THUNDER BAY, Ontario — Even the Minnesota-born learned a lot at the Grand Portage National Monument’s interpretive center, which opened in 2007.

Grand Portage National Monument's interpretive center
MinnPost photo by Catherine Conlan
The new interpretive center at Grand Portage, which opened in 2007, provides an excellent history of the fur trade in the area.

THUNDER BAY, Ontario — On the first leg of our trip circling Lake Superior, there were more surprises than I bargained for. After a boiling weekend, the morning was cool, damp and cloudy. During our planning session, I apparently missed the fact that we were stopping at Grand Portage National Monument. And once we got to Thunder Bay to file this dispatch, it was almost impossible to find public wi-fi.

Up the North Shore and over the Canadian border, the land changes dramatically. Highway 61 veers away from the lake — I didn’t know we would lose it so soon! — and climbs huge shoulders of stone that seem to loom out of nowhere, and suddenly you’re barreling down the other side of a palisade through the trees without knowing you had risen above the lake in the first place.

The Grand Portage monument opened a new interpretive center in 2007, and it is a jewel.  As a relative newcomer to Minnesota, I was a little fuzzy on the details of the fur trade and its role in bringing trade to the area. But even the Minnesota-born in my family learned a lot at the center, which is just big enough to tell you what you need to know, and small enough to be manageable with children.

Cliffs rise behind farm fields on the road to Thunder Bay
MinnPost photo by Catherine Conlan
Cliffs rise behind farm fields on the road to Thunder Bay.

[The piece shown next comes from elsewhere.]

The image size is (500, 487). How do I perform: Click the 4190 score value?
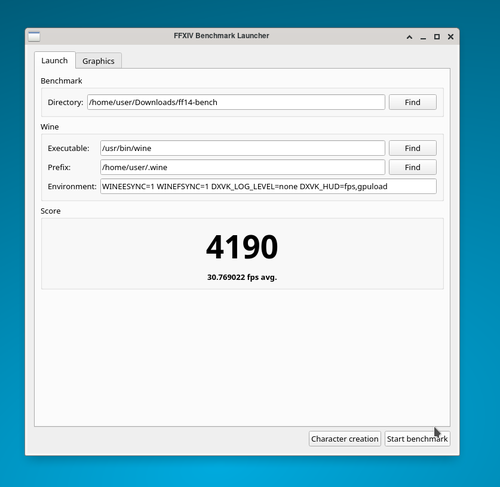click(242, 247)
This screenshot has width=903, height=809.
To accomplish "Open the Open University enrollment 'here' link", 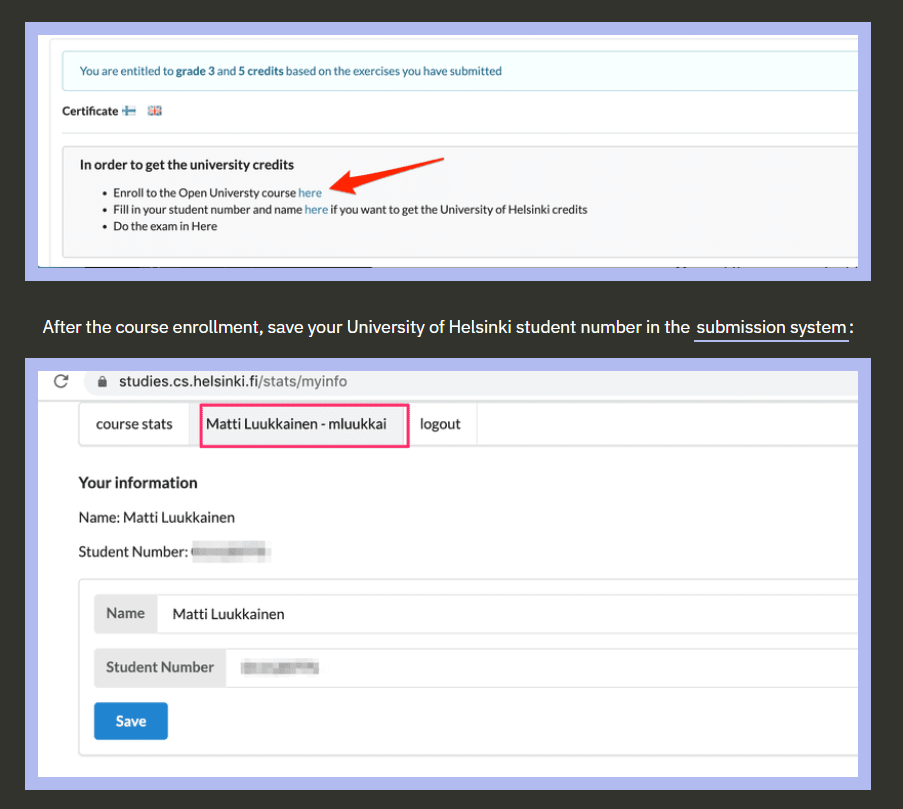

On the other side of the border, the road to Thunder Bay winds through a valley, again out of sight of the lake, with the huge bluffs far on either side. Suddenly there are no towns, or tourist stops, and few houses.

The distance between Grand Portage and Thunder Bay spans miles and years. On this side of the lake, work stretches from native trappers and voyageurs to fishing villages to paper-mill workers and railroad workers.

It feels, suddenly, like a frontier, very much like another country, and so the adventure begins.

Nana Bijou
MinnPost photo by Catherine Conlan
Nana Bijou, or the Sleeping Giant, rises behind a sailboat at Thunder Bay, Ontario.